News, Views, and Information about Disability

Disability News, Views, Information, and Literature

Saturday, September 21, 2013

Maine Has Highest Rate of Workplace Injuries in US; Nursing Homes Are Riskiest Maine Jobs

By Sharon Wachsler

According to a recent report, the state of Maine has the highest rate of serious workplace injuries of any state in the US. The report, "Allsup Study of Workplace Injuries," examines workplace injury rates by location, by type of work/industry — including private sector versus public sector, and by state.

The study was conducted and issued by Allsup, a company that provides representation to people applying for Social Security disability and other forms of disability benefits. [PDF] Data was collected for the year 2011. The number of illness and injury cases at work that required job transfer or restriction in Maine in 2011 was 6200, while there were 14,400 SSDI claims made in the same year.

The measurement of the [PDF] most dangerous workplaces was determined by reports of rates of injuries that were "serious enough to involve days of job transfer or restriction," per 100 full-time workers. The most dangerous workplaces in Maine were singled out as: state- or government-owned nursing and residential-care facilities (with the state rate of 7.1 injuries per 100 workers as compared to the US average of 1.2 for that industry), warehousing and storage (5.2 versus the national average of 2.7), private nursing-care facilities (5.1 versus 2.6), building material and garden equipment and supplies retailers (4.9 versus 2.7).

The fact that "nursing home facilities" and "community care facilities for the elderly" were [PDF] two of the 10 most dangerous industries nationwide — and both of which Maine is among the highest rates of injury for workers — is a disturbing finding. This suggests that not only are the [PDF] residents of such facilities often in danger of serious physical harm, but so are their caretakers, facts which seen very likely to be related.

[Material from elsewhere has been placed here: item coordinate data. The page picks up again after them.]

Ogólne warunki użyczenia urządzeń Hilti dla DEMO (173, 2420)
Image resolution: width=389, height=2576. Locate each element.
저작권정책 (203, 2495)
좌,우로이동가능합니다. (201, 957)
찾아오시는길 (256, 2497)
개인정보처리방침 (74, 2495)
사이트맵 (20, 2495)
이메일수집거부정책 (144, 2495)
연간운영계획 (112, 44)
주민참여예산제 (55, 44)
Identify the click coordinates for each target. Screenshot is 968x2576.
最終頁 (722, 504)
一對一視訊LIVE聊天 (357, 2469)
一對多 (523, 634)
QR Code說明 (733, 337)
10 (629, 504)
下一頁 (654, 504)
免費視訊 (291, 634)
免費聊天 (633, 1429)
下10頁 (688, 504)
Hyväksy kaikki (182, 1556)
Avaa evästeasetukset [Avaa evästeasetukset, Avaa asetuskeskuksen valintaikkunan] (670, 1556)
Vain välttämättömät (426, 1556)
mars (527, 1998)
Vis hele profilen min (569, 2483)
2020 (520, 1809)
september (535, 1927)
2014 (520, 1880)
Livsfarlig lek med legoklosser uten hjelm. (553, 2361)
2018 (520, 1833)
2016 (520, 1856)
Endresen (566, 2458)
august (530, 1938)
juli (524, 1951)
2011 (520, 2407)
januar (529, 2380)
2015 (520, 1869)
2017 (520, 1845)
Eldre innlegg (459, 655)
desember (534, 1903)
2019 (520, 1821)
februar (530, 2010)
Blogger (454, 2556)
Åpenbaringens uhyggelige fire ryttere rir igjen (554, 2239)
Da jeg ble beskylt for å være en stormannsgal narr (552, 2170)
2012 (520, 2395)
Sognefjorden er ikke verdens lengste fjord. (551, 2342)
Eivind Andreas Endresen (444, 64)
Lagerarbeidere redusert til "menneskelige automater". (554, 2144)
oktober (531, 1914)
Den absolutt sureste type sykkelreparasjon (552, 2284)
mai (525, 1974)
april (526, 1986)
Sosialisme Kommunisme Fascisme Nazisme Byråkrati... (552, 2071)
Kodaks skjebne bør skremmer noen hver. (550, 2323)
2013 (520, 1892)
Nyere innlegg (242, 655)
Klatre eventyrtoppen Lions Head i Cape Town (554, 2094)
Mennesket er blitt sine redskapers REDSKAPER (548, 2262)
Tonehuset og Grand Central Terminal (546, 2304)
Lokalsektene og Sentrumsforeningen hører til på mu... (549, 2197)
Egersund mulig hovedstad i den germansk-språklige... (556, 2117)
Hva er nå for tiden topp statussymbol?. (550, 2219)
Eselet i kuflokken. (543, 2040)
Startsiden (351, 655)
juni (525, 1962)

From ADAPT ( "Our long term care system has a heavy institutional bias. Every state that receives Medicaid MUST provide nursing home services, but community based services are optional. Sixty seven (67%) percent of Medicaid long term care dollars pay for institutional services, while the remaining thirty three (33%) must cover all the community based waivers, optional programs, etc."

It seems to me that one of the best ways to support worker safety and the rights and safety of people with disabilities is to support more independent and community living, instead of relying on the nursing home industrial complex. Which would allow both people with disabilities and care workers more options for safe, sustainable, and enriching living and working opportunities.